Do you know if any other *-ts-modes are doing anything similar?

dannyfreeman commented 1 year ago

sogaiu @.***> writes:

Sure. What was tricky about Neovim was that I was seeing error messages in contexts where I wasn't expecting to see them at all. I would start Neovim and then suddenly see errors which looked vaguely like they would have something to do with tree-sitter but I wasn't sure (again, that may have a lot to do with my relative vim-ish ignorance).

I haven't hit anything like that with Emacs + tree-sitter yet, but then my ignorance seems to be much less here.

I have with other grammars (javascript for sure). Most of the time indentation just doesn't work, or the entire buffer does not get font-locked (because a query is now invalid).

I also have this new ticket open #19 to write some kind of interactive command to help diagnose grammar issues.

Do you know if any other *-ts-modes are doing anything similar?

I have not seen anything like it yet. I've also not seen any bug reports about grammar issues yet so it's not super high priority right now. As far as I know, any distros packaging tree-sitter-clojure currently use a compatible version with clojure-ts-mode. Great for now, but we will probably end up pushing a breaking change to the grammar at some point. When that happens and the distro grammars inevitably lag behind I think compatibility issues are likely to occur. I think the "clojure-ts-grammar-doctor" will come in handy for users.

-- Danny Freeman

sogaiu commented 1 year ago

I have with other grammars (javascript for sure). Most of the time indentation just doesn't work, or the entire buffer does not get font-locked (because a query is now invalid).

Oh I meant that in Emacs it was easier to investigate and potentially fix things (as compared with Neovim) -- possibly because of the existence of edebug but also it seems much easier to look up the source for various functions.

Once I see an error message in Neovim, I might get an idea of what file and line to look at, but from that point, I'm in code I have no idea about with no practically economic and reliable way of observing execution like I can with edebug. Anyway, this is perhaps kind of tangential. Sorry about that.

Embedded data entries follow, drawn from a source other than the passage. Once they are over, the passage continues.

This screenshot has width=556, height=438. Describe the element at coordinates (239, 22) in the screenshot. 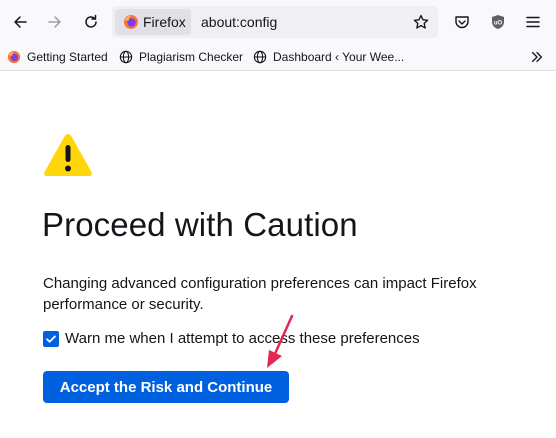

I see `url-text: about:config` at that location.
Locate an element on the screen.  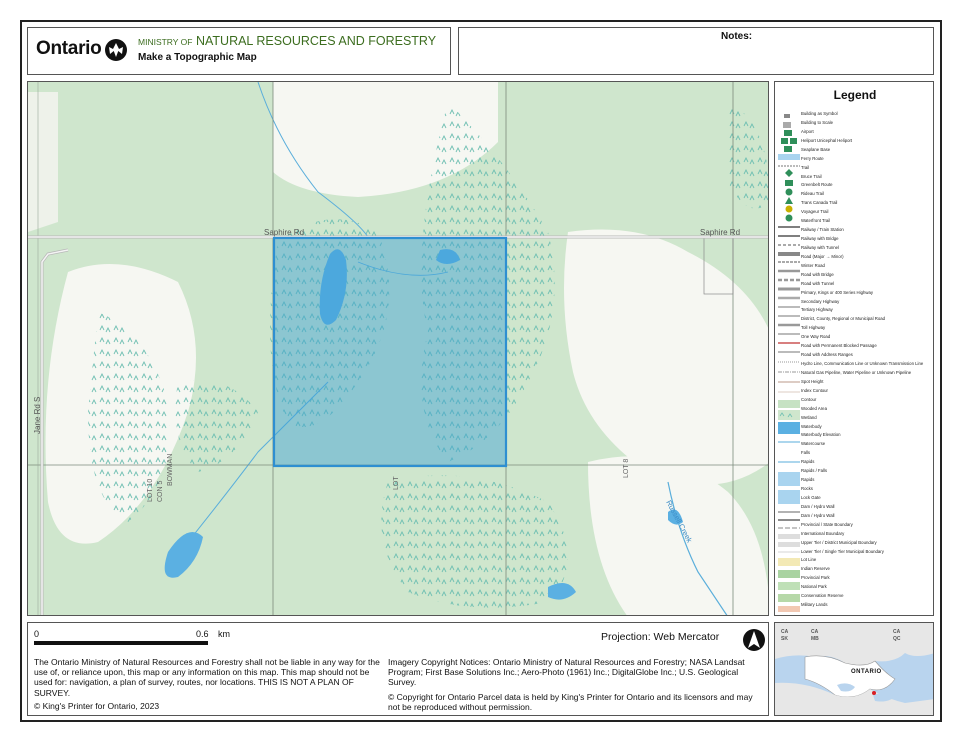
legend-item: Ferry Route is located at coordinates (812, 158).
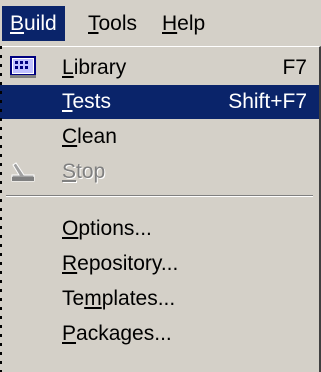  Describe the element at coordinates (90, 136) in the screenshot. I see `menu-item-clean-label: Clean` at that location.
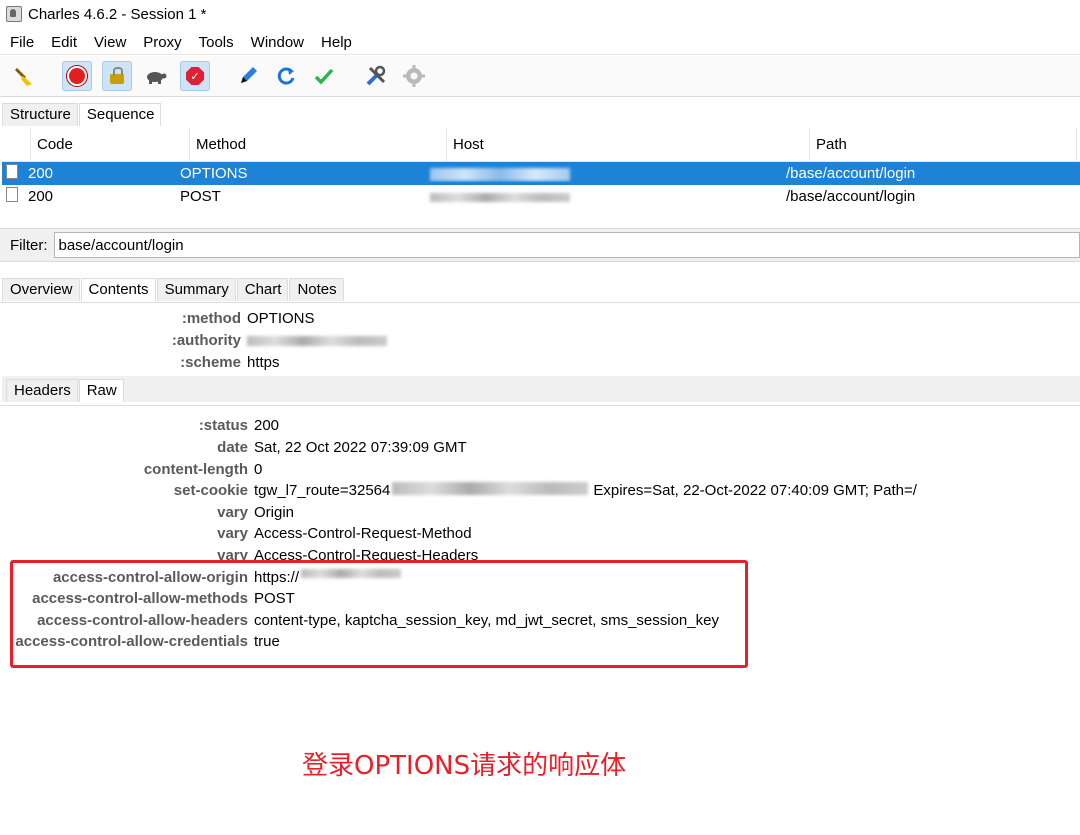  What do you see at coordinates (14, 14) in the screenshot?
I see `charles-app-icon` at bounding box center [14, 14].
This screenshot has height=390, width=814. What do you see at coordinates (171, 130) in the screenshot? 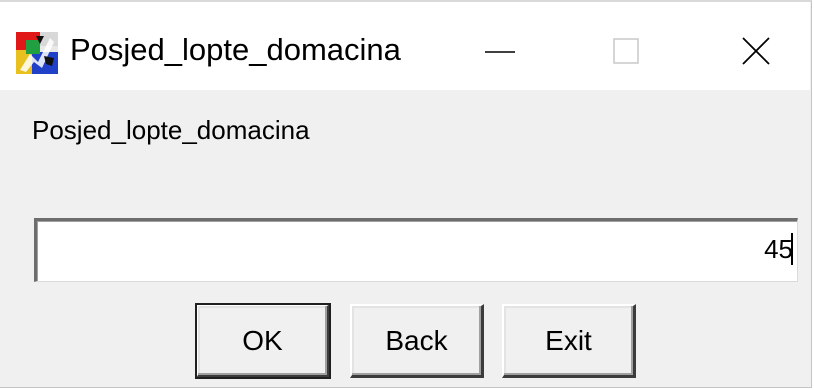
I see `prompt-label: Posjed_lopte_domacina` at bounding box center [171, 130].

but we will probably end up pushing a breaking change to the grammar at some point. When that happens and the distro grammars inevitably lag behind I think compatibility issues are likely to occur. I think the"clojure-ts-grammar-doctor" will come in handy for users.

Yeah, it might be a good way to collect some relevant info for reproducing an issue too? May be that's along the lines of what you already stated here:

If the doctor does find issues, perhaps a special buffer clojure-ts-doctor can be shown with details about the issues found.